GB Does it represent a way of life or a ‘great age’ that appeals to you?
AG Yes, English style of the period does appeal to me greatly, and I would happily live in such a house—after clearing out some of the stuff, and getting a better sound-system than the wind-up gramophone. But not in the servants’ quarters, of course, and one has to remember that a house like this can work only as part of an abhorrent social system. This doesn’t make the Dolls’ House as pernicious a creation as Downton Abbey, because it is not engineered to make you believe a lie about the relation between masters and servants. Downton misrepresents the period in order to make you feel it wasn’t so bad, but it was.
GB This was made at the same time as the art world was reacting against traditional forms of beauty, in the wake of the horrors of WWI. New art movements had been springing up all over the world from Vorticists, Constructivist, Futurists, etc. Do you think that in some ways this represents everything that they were reacting against?
AG I think there was indeed a sense at the time that it was a monument to a passing age, though this had more to do with the society it miniaturised rather than that society’s taste in art. And, yes, new movements in the arts and decoration were indeed in part reacting to just this sort of style. I rather think that many people—and not just in Britain, where the cult of the pre-WW1 house has always been strong—hanker nostalgically for it.

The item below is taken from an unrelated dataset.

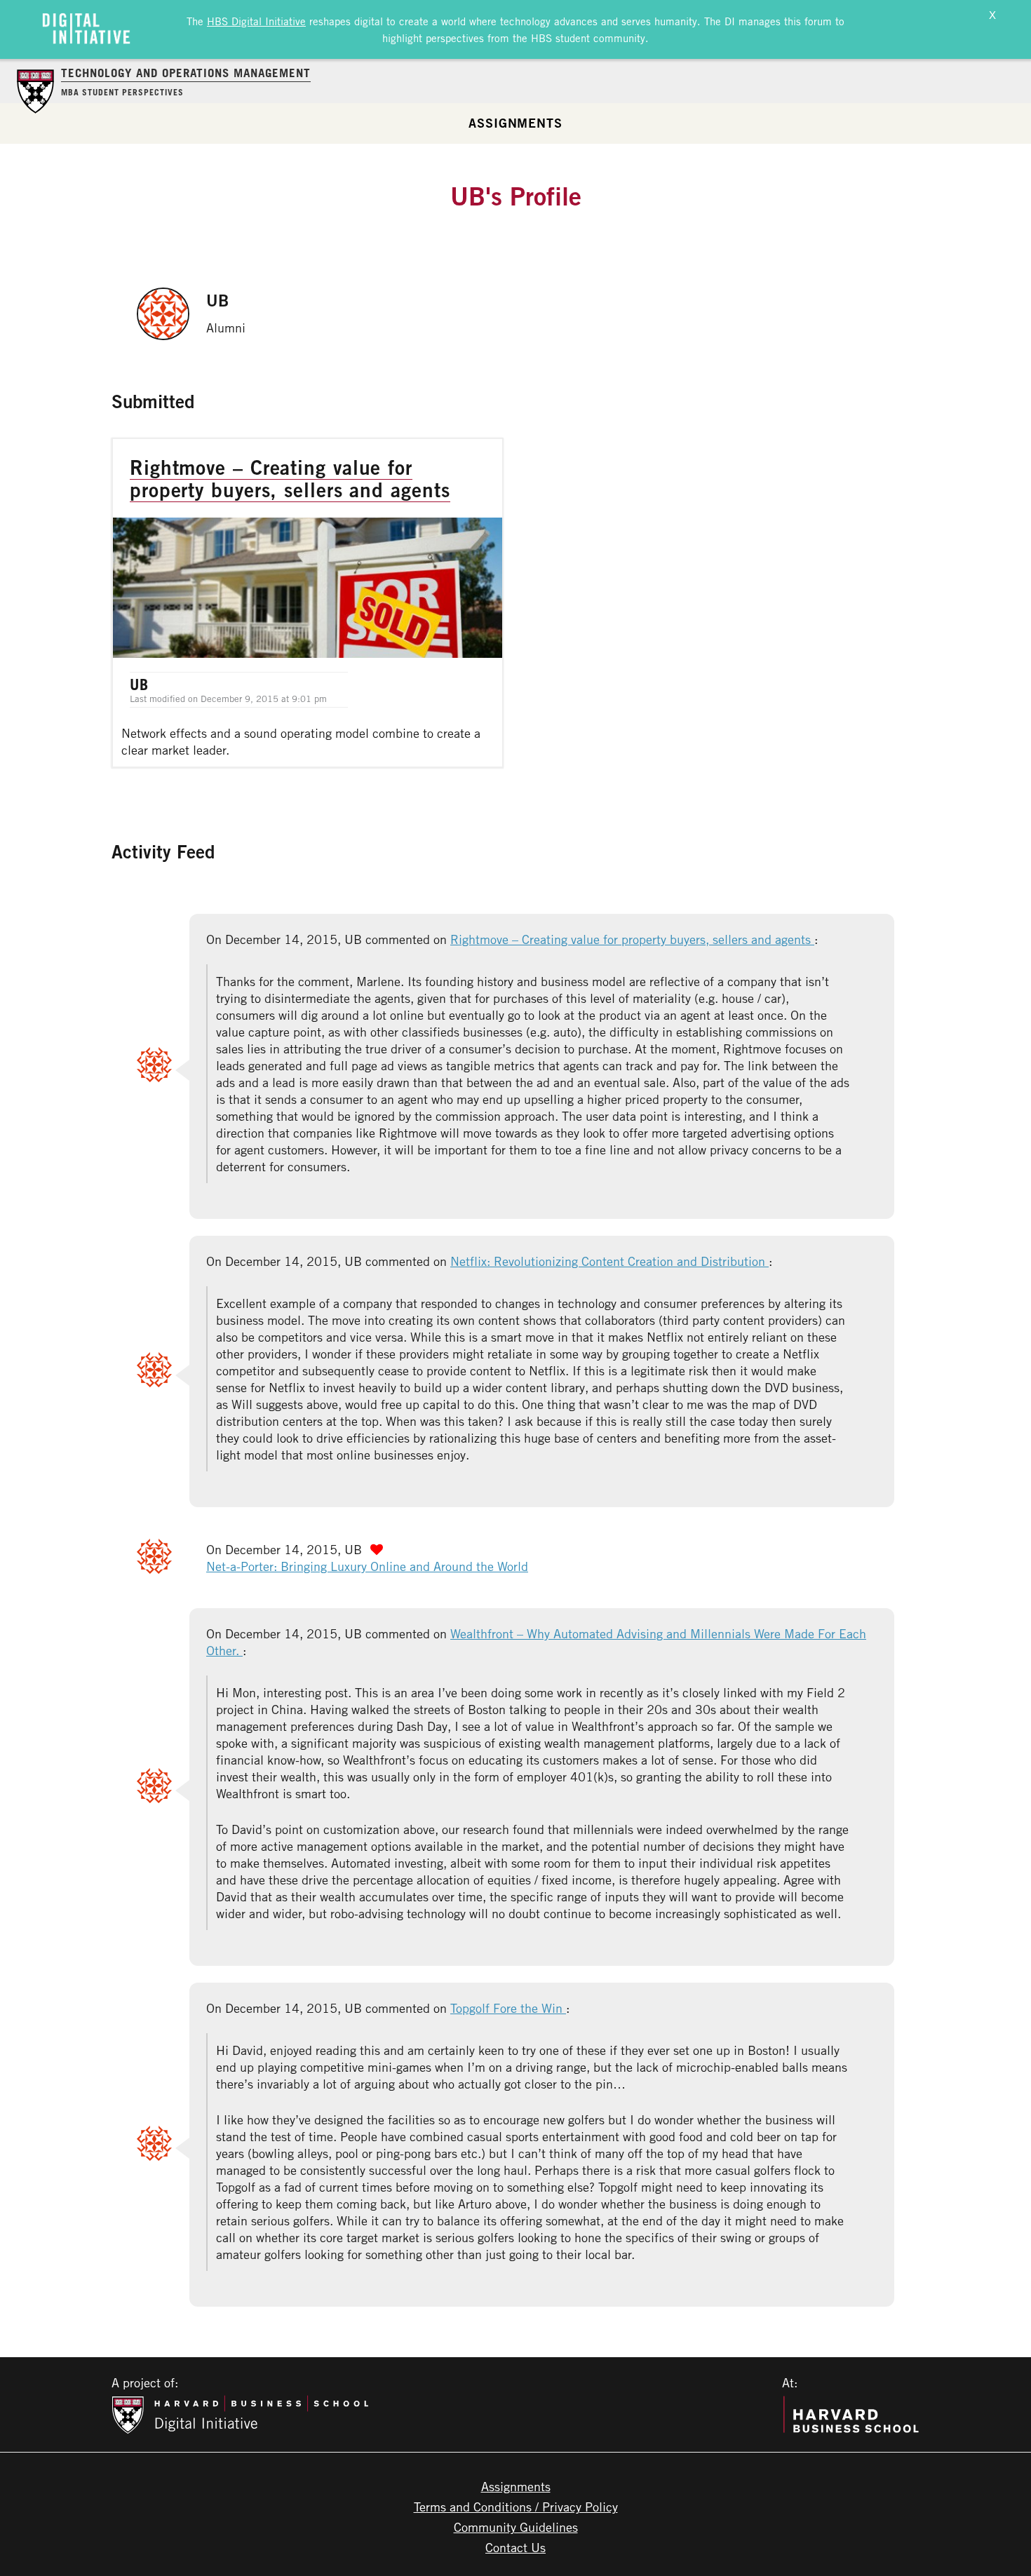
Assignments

The house was built as a gift for Mary of Teck, who was not exactly avant garde in her taste, so it’s not surprising that its contents are uniformly conservative. It would be intriguing to know if any of the minority of artists who refused to contribute did so because they were unsympathetic to its aesthetic. George Bernard Shaw and John Masefield refused to provide books, and Elgar (unlike Delius, Holst, Bliss and many others) wouldn’t contribute musical scores for the library; but I don’t know why.
GB Lucinda Lambton (in her book on the dolls’ house), describes it as “a flagship of endeavour to ease the nation’s woes.” Do you think that we should build more of these dolls’ houses in that case?

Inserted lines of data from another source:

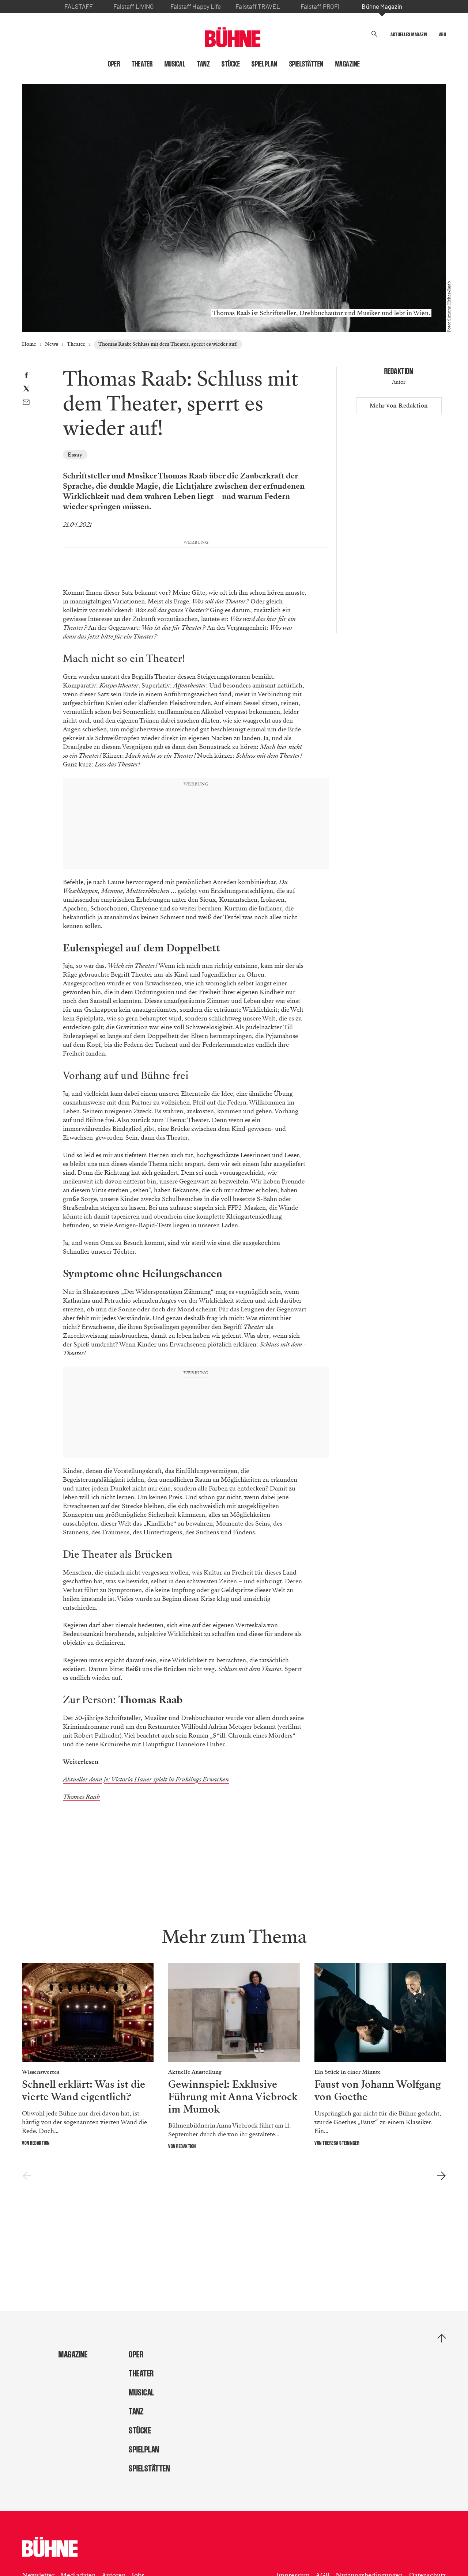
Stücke (231, 64)
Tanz (203, 64)
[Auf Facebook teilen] (26, 376)
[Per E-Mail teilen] (26, 403)
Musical (175, 64)
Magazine (347, 64)
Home (29, 344)
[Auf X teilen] (26, 389)
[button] (375, 34)
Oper (114, 64)
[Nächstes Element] (441, 2176)
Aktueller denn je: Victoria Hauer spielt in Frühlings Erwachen (146, 1779)
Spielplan (265, 64)
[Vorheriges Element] (27, 2176)
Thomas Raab (81, 1797)
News (51, 344)
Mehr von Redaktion (399, 406)
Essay (75, 454)
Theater (142, 64)
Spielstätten (306, 64)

AG National rebirth through a comprehensive programme of dolls’-house construction is not a plan with much political promise. It would, though, be fascinating and worthwhile to make a new one in ten years’ time for the centenary of the Dolls’ House. And it would have even more documentary value if the project included several simpler and more ordinary houses—as it should have done back in 1924.
GB What makes something worthy of the word Beauty to you?
AG There are so many ways of being beautiful, some of which involve no action by any creature—not even combing your hair—that I rather despair of assembling any exhaustive set of qualifying attributes. I suppose one important necessary condition for beauty in an object is that it should delight some conscious being, or be capable of doing so. It does not even have to be the senses that it delights, since it seems fitting sometimes to call a person a beautiful one regardless of his or her appearance.
For me, natural beauty comes in through the eyes, but artistic beauty mainly comes in through the ears. Music means much more to me than painting, sculpture or architecture, and I would rather go blind and be unable to visualise than be unable to hear or imagine sound. Maybe this is a defect of education: perhaps some people never learn to see a picture properly, just as many people never learn to appreciate classical music. Either way, I regard my aesthetic appreciation of sights as compromised or incomplete. Perhaps some people will see my choice of a dolls’ house as a sign of that.